Dil ve Beyin
Birçok dilbilim bölümünün programında ‘Dil ve Beyin’ veya
‘Dil ve Düşünce’ adlarında dersler bulunmaktadır. Bu tür derslerin içeriğinde
dilbilim kuramları ile yetişkinlerin veya çocukların kullandığı doğal dil
arasındaki ilişkiler anlatılmakta, açıklanmaktadır. Bu tür bir derste, dil
gelişimi, dili üretme ve anlama, beyin hasarı sonucunda ortaya çıkan dil
bozuklukları gibi konular üzerine yapılan araştırmalardan ortaya çıkan bulgular
sunulmaktadır. Derslerde işlenen bu konular, dil ve düşünce arasındaki ilişki
üzerine güncel bulguların ne olduğuna ilişkin bilgiler vermektedir. Bunun
yanında, ister konuşma bozuklukları ister dil ve düşünce ilişkisi olsun, bu
derslerde, bu konular üzerinde dilbilim araştırmalarının yoğunlaştığı
tartışmalar hakkında bir bilgilendirme de yapılmaktadır.
Dil, insanoğlunu diğer türlerden ayıran diğer bilişsel
yetiler kadar önemli bir parçamızdır.
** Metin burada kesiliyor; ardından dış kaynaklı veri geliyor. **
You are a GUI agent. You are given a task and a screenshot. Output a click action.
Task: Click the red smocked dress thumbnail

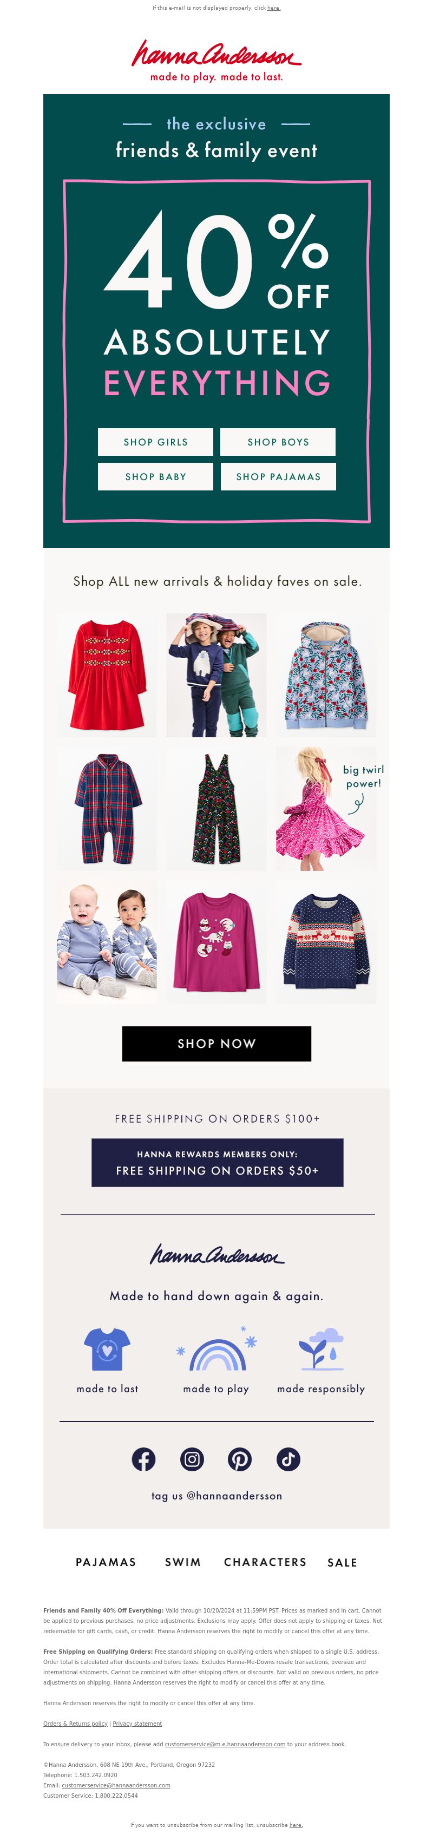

Örneğin, matematiksel veya uzamsal
muhakeme gücümüz, müzik ve çizim yeteneğimiz, sosyal ilişkilerdeki kapasitemiz
gibi birçok bilişsel yeti kadar dil de önemli bir yetimiz olarak hayatımızda
yer almaktadır. Ancak, bütün bunları söylerken, dil yetimizle diğer bilişsel
yetilerimiz arasında tam olarak bir benzerlik olduğu düşünülmemelidir. Örneğin,
dilin evrensel bir özelliği vardır. Yani, bütün dünyada çocuklar, dili, benzer
süreçlerle öğrenmektedirler. Normal bir gelişimi olan bütün çocuklar en sonunda
herhangi bir dili öğrenebilmektedirler. Dil yetimizdeki evrenselliğe karşın,
diğer yetilerimizin evrenselliğinden söz edilemez. Hatta, kişiden kişiye
değişen bir özellik taşır. Örneğin, bir kişinin matematiğe ilgisi ve yeteneği
varkan, başka bir insanın müziğe veya resme ilgisi ve yeteneği olabilir. Kimi
insan çok iyi resimler yaparken kimi insan da küçük bir melodiyi bile aklında
tutamayabilir. Oysaki, her çocuğun dil öğrenme kapasitesi vardır ve çocuğun dil
öğrenme süreci oldukça basit görünür. Ne var ki, dili normal bir gelişim
gösteren bütün çocuklar öğrenebilse de, bu dilin basit bir yapıya sahip
olduğunu göstermez. Veya, dili öğrenme sürecinin grift olmadığı anlamına
gelmez. Gerçekte dil yetisi, insanın tüm bilişsel yetileri içerisinde en
karmaşık olanlarından biridir.
Bir İçgüdü Olarak Dil
Bir labaratuvar ortamında olmasa bile, birçok insan dil
gelişimi üzerine ilginç gözlemler yapabilir. Üç dört yaşlarındaki çocukların,
dilin en karmaşık görünümlerinin bir çoğu üzerinde yetkin oldukları
gözlemlenebilir. Anne babalar, çocuklarının aşamalı olarak ilerleyen dil
öğrenme sürecini şaşkınlık içerisinde izler. Yine, anne babalar, bütün
çocukların, hemen hemen aynı süreci izleyerek dili gelişimlerini
tamamladıklarını farketmeyebilir. Ve bütün çocuklar, dil açısından bazı deneyim
farklılıklarına sahip olsalar da, temel olarak benzer bir dil gelişimi
içerisinde dil yeteneğini kazanmaktadırlar. Örneğin, okul öncesi bütün
çocuklar, dilin karmaşık birkaç anlambilimsel ve sözdizimsel görünümleri
üzerinde yetenek sahibi olmaktadırlar. Oysaki, okul öncesi çocukların karmaşık
sözdizimsel ve anlambilimsel dil görünümleri üzerinde düşünmesi olasılık
dahilinde değildir. Üstelik, çocukların dile özgü karmaşık görünümleri
öğrenebilmelerinde çevrenin rolüne ilişkin doğrudan doğruya veya açık bir
ilişkinin olduğu da, en azından yapılan çalışmalar çerçevesinde söylenemez. Dil
gelişimi ile ilgili bu bulgular üzerinde düşünen dilbilimciler, bütün doğal
dillere (yani, insan üretimi olmayan veya programlama dili olmayan diller)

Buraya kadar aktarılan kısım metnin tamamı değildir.